» DATA RECORDS:
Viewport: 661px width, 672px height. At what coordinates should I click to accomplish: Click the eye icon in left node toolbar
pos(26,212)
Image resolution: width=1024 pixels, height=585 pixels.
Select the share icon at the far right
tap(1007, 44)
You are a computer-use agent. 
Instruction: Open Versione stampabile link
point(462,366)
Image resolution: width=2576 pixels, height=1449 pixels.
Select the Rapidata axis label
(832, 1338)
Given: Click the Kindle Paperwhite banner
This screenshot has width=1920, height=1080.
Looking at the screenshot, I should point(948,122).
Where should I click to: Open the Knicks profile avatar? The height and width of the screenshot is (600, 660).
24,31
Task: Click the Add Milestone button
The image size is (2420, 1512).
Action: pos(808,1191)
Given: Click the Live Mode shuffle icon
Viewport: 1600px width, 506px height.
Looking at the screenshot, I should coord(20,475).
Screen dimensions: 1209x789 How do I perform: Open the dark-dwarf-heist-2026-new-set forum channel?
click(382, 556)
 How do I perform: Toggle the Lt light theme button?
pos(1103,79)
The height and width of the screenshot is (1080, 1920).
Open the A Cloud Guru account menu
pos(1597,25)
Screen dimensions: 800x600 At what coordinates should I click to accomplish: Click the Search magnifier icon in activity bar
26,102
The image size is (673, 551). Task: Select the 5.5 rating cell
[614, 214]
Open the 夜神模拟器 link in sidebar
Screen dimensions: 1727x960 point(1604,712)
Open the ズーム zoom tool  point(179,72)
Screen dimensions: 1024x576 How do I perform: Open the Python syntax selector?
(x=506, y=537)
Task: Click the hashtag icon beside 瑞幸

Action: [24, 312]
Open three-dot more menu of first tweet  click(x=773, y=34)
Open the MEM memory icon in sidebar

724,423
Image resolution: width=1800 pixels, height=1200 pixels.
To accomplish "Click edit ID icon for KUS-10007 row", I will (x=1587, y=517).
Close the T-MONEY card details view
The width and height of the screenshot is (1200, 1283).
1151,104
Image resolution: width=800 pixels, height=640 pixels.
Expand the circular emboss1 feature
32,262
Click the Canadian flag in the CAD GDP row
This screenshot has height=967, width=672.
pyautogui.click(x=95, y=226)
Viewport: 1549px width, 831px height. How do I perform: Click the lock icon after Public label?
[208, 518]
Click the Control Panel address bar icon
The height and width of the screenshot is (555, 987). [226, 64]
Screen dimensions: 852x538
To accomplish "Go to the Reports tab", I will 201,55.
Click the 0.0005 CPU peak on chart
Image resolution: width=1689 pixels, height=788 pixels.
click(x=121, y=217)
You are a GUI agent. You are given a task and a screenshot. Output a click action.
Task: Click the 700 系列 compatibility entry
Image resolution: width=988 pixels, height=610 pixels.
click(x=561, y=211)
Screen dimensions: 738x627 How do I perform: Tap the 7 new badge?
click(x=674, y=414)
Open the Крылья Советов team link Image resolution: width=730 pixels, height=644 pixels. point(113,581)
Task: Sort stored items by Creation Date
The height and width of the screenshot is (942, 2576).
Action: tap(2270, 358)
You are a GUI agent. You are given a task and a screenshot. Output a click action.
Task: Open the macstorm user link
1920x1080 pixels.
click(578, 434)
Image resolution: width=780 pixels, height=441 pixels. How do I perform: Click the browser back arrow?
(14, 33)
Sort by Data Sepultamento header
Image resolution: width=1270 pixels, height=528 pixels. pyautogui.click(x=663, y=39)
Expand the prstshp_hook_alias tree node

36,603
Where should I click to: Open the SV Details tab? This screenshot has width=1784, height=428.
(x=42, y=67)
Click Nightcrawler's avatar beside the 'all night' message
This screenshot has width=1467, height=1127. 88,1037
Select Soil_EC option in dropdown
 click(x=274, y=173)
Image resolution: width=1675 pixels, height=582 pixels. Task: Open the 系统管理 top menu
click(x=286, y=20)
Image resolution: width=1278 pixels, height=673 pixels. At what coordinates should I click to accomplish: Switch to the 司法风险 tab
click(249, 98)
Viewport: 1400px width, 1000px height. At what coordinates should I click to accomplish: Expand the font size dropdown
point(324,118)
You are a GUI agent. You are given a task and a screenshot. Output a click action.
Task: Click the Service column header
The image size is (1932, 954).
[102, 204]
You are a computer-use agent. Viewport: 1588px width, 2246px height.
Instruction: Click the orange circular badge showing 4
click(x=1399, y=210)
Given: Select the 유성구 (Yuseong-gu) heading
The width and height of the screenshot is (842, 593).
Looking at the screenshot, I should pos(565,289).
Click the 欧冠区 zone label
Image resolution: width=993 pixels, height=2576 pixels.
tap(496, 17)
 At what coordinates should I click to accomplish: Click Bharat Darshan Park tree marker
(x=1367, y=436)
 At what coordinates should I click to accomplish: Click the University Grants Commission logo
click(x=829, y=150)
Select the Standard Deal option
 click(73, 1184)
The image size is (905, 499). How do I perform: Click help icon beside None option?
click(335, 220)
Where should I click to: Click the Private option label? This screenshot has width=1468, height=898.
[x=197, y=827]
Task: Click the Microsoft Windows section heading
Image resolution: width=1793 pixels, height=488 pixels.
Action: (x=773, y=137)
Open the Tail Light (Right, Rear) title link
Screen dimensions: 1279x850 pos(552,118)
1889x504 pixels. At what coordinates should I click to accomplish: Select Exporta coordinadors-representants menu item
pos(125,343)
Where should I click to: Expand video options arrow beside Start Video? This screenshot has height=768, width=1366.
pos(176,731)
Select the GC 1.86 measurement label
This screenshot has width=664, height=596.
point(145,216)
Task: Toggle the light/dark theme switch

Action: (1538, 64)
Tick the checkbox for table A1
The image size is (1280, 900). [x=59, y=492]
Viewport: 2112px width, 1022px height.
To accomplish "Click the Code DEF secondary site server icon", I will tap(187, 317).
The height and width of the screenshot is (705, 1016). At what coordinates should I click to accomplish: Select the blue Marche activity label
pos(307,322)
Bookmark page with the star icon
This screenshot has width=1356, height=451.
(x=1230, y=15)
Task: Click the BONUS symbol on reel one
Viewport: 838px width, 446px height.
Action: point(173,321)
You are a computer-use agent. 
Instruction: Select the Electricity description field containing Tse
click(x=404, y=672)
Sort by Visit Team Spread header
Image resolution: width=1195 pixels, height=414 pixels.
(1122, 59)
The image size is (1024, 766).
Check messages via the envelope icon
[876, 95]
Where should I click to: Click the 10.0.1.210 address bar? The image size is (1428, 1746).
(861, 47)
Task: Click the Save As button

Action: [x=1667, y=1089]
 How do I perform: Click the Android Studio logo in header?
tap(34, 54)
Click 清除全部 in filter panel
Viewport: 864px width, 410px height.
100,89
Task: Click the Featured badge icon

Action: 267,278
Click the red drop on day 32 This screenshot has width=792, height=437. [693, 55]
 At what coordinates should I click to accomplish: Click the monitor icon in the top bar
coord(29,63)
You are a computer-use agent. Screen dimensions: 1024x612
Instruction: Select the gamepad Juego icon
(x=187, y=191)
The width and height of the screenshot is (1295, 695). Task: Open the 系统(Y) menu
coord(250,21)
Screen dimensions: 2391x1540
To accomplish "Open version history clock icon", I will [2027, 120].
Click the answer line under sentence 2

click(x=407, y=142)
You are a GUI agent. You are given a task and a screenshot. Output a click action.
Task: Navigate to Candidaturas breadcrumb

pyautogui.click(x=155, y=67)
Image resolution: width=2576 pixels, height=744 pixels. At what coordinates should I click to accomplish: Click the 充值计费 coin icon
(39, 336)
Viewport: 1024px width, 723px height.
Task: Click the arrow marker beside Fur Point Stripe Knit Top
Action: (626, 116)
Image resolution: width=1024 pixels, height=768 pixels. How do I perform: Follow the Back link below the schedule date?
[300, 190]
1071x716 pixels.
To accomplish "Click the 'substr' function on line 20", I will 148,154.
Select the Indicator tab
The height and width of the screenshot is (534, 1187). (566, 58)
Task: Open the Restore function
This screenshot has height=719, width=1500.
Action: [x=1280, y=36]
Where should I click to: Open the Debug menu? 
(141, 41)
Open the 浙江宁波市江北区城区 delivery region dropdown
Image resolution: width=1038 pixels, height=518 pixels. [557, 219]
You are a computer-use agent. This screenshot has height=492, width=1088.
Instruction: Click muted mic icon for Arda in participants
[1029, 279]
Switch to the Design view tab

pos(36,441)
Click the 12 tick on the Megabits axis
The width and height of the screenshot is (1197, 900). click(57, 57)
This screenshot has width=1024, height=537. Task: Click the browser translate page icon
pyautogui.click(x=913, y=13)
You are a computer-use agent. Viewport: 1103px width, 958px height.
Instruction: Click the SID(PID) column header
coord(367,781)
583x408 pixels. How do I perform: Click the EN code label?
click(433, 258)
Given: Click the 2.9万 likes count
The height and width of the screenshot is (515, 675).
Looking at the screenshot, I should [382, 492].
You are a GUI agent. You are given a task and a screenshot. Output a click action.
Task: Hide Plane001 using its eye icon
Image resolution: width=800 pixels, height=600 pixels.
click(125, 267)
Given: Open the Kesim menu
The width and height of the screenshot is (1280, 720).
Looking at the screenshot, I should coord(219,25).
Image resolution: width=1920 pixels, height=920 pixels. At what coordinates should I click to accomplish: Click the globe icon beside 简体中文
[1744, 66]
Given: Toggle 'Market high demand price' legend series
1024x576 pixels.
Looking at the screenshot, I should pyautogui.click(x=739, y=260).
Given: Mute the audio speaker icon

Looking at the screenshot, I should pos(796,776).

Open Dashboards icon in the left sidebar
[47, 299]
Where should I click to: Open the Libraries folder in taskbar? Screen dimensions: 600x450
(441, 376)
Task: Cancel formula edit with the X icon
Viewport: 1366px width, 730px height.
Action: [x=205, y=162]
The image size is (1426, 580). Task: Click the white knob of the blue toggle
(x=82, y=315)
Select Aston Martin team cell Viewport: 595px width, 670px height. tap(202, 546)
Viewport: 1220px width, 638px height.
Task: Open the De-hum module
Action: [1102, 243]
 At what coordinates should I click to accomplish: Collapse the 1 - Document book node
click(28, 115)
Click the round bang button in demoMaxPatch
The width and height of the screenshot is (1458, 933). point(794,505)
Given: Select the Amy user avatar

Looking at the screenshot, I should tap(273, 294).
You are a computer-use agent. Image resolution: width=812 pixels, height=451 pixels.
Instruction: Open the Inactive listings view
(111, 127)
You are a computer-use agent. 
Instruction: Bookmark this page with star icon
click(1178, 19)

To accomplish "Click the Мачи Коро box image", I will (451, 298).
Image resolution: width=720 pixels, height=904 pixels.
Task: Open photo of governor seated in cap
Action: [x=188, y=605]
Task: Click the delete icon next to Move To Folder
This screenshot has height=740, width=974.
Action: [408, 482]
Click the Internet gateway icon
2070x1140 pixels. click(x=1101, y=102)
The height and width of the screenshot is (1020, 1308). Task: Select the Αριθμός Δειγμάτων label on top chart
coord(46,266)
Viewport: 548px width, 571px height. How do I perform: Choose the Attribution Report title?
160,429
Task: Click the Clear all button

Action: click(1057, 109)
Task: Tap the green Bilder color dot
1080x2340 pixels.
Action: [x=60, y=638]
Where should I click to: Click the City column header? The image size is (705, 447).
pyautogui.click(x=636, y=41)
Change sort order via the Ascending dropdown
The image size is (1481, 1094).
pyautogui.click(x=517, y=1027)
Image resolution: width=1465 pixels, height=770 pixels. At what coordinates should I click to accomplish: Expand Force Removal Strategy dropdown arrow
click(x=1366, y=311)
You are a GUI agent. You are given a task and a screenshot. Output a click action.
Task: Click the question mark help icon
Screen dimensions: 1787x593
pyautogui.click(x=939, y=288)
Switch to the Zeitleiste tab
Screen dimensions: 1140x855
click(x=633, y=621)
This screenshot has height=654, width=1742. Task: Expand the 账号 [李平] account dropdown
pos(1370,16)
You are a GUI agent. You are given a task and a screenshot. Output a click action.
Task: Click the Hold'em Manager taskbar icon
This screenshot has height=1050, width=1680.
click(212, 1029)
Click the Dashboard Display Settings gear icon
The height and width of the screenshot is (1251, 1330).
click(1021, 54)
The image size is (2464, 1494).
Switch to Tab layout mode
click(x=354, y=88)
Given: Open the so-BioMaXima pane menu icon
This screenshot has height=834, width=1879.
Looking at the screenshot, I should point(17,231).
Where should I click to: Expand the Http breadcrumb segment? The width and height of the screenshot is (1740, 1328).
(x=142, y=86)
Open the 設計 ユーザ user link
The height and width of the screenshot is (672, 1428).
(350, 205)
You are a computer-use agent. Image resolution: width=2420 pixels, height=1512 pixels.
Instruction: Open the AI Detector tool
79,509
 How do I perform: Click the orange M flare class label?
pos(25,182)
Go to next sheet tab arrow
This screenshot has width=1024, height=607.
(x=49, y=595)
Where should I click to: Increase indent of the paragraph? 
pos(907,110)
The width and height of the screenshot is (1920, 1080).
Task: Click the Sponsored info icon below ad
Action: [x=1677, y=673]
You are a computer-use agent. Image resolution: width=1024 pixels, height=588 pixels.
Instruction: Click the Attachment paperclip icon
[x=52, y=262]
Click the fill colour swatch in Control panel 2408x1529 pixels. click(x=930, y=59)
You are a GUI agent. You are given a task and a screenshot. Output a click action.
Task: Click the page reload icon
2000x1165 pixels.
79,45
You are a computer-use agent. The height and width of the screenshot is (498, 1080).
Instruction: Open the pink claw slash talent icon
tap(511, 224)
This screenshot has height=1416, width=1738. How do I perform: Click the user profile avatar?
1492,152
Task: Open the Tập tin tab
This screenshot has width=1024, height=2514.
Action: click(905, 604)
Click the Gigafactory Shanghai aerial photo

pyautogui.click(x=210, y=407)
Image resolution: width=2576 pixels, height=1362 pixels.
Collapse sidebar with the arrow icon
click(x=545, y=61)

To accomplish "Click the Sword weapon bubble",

» OBJECTIVE:
Write out verbatim the part of the listing above that opens with the line containing "Given: Click the Live Mode shuffle icon" and closes with the line containing "pos(1597,25)", including both of those lines.

» EXPECTED OUTPUT:
Given: Click the Live Mode shuffle icon
Viewport: 1600px width, 506px height.
Looking at the screenshot, I should coord(20,475).
Screen dimensions: 1209x789 How do I perform: Open the dark-dwarf-heist-2026-new-set forum channel?
click(382, 556)
 How do I perform: Toggle the Lt light theme button?
pos(1103,79)
The height and width of the screenshot is (1080, 1920).
Open the A Cloud Guru account menu
pos(1597,25)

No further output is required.